- Exercise objective
Once the lines below holding the string "from" are counted, give that number alone.

- Record set

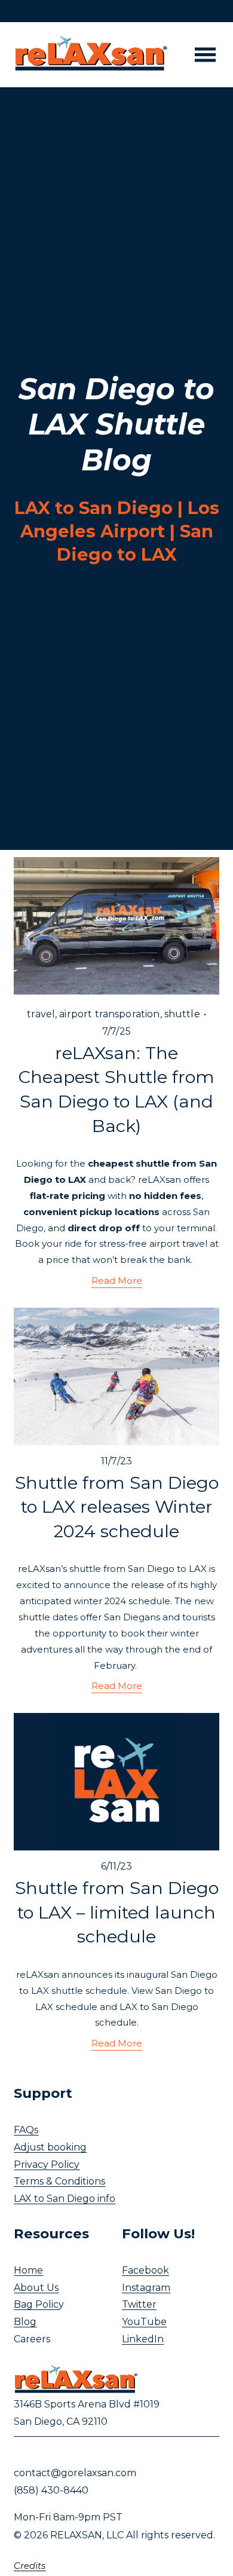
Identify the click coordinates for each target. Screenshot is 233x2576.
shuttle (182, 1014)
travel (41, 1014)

---

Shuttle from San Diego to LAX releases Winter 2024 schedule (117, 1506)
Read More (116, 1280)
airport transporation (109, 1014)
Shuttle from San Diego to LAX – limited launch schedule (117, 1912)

- Completed exercise
2